Records contained in a dataset:
-------
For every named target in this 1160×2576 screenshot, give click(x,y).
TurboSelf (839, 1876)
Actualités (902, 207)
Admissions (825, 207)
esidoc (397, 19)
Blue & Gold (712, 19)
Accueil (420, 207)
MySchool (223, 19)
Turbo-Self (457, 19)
-------
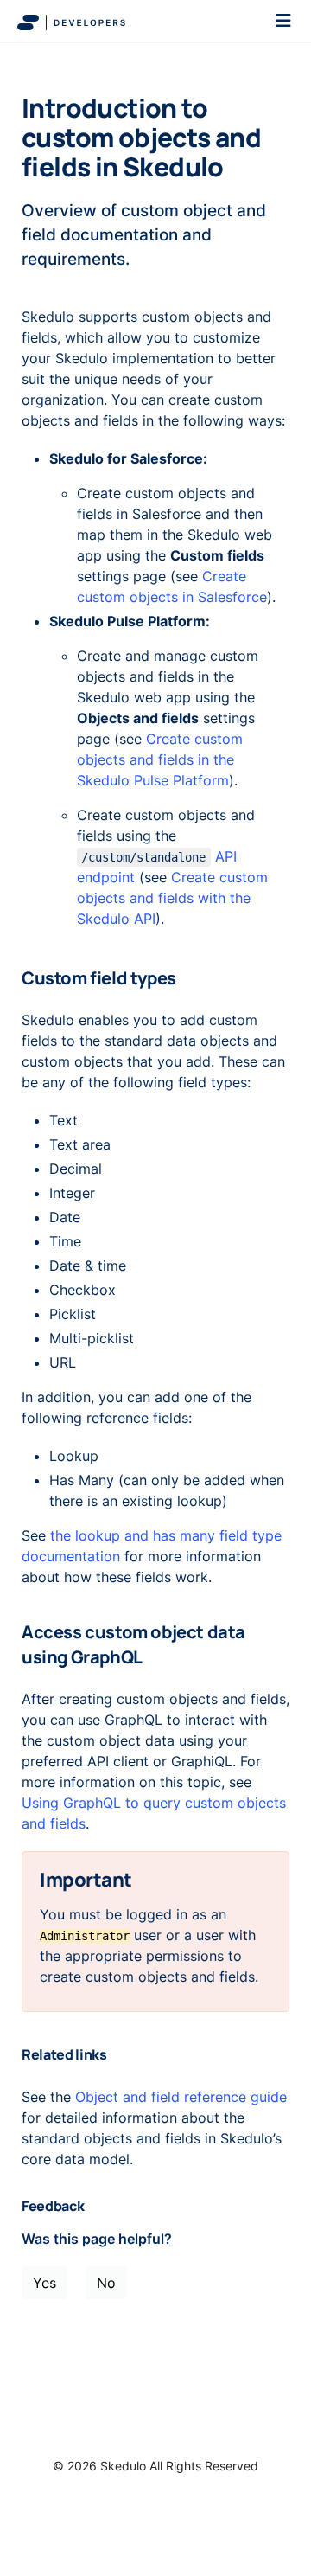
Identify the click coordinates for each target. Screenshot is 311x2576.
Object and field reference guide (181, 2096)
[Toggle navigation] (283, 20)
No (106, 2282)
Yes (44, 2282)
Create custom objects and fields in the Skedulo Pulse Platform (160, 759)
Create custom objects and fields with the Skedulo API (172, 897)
-------
Problem to solve >> From the records above, quote only the lines running from the line with "Admissions (825, 207)" to the line with "Turbo-Self (457, 19)", both lines included.

Response box >>
Admissions (825, 207)
esidoc (397, 19)
Blue & Gold (712, 19)
Accueil (420, 207)
MySchool (223, 19)
Turbo-Self (457, 19)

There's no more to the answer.